|
İyi işler, güzel eserler

Gündem yoğun, yorucu, değişken. Nefeslenmek için kitaplara, dergilere yöneliyorum. Edebiyat ve fikriyat alanında verimli günlerden geçiyoruz. Şair ve yazarlarımız, kıymeti ileride daha iyi anlaşılacak eserler vermeye, metinler üretmeye devam ediyor.



Beğendiklerini kendine saklayan, beğenmediklerini ise dile getiren bir kimse değilim. Bu köşede, fırsat buldukça hakikatli işlere ve kayda değer eserlere yer vermeye çalışıyorum.

SİS SEYAHATNAMESİ

Kayseri merkezli Şehir dergisi önemli metinler yayınlamaya devam ediyor. İşte bunlardan biri: Ahmet Nazif Efendi’nin yeni bulunan Sis Seyahatnamesi. İmza: Serdar Kozan.

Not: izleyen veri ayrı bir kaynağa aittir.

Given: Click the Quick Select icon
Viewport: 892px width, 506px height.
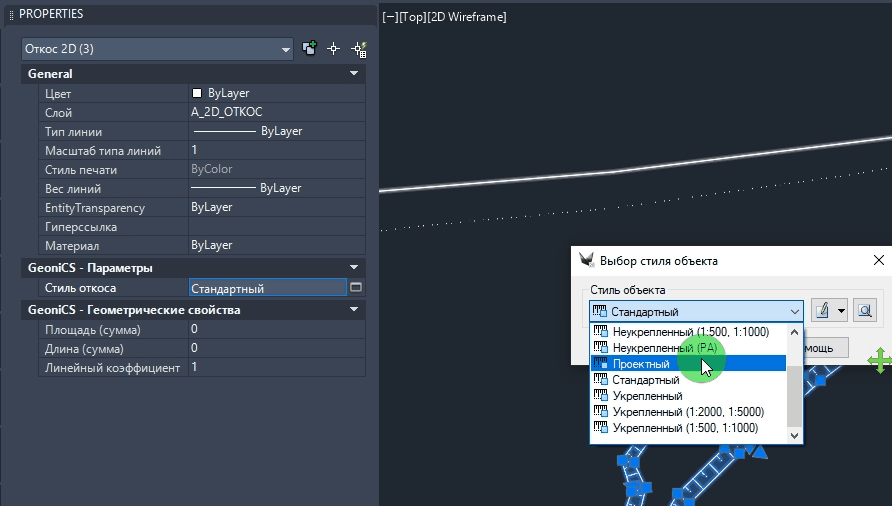Looking at the screenshot, I should (x=359, y=48).
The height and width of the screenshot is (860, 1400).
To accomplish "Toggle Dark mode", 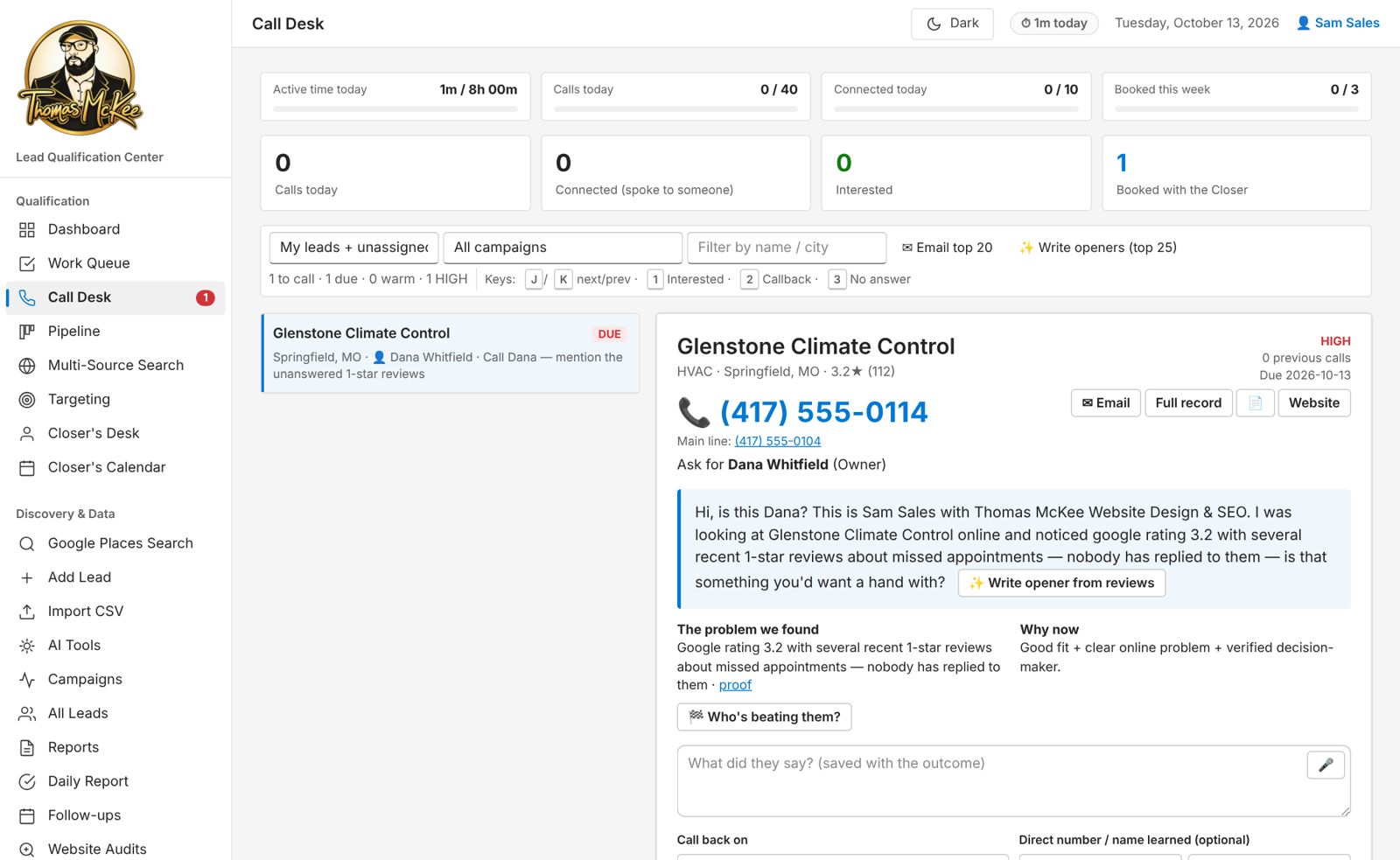I will click(952, 24).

Malum nedenden dolayı en çok isim değişikliğine Adana ve civarında gidilmiştir. Misis: Yakapınar, Sis: Kozan, Zeytun: Süleymaniye, Haçin: Saimbeyli, Mağara: Tufanbeyli olmuştur mesela. 1908 tarihli Sis Seyahatnamesi’ni kıymetli kılan, gezinin Nisan 1909 Adana Ermeni Olayları arifesinde yapılmış olmasıdır. Otuz iki sayfalık seyahat defteri, inşallah bir an önce kitap olarak yayınlanır da okuruz.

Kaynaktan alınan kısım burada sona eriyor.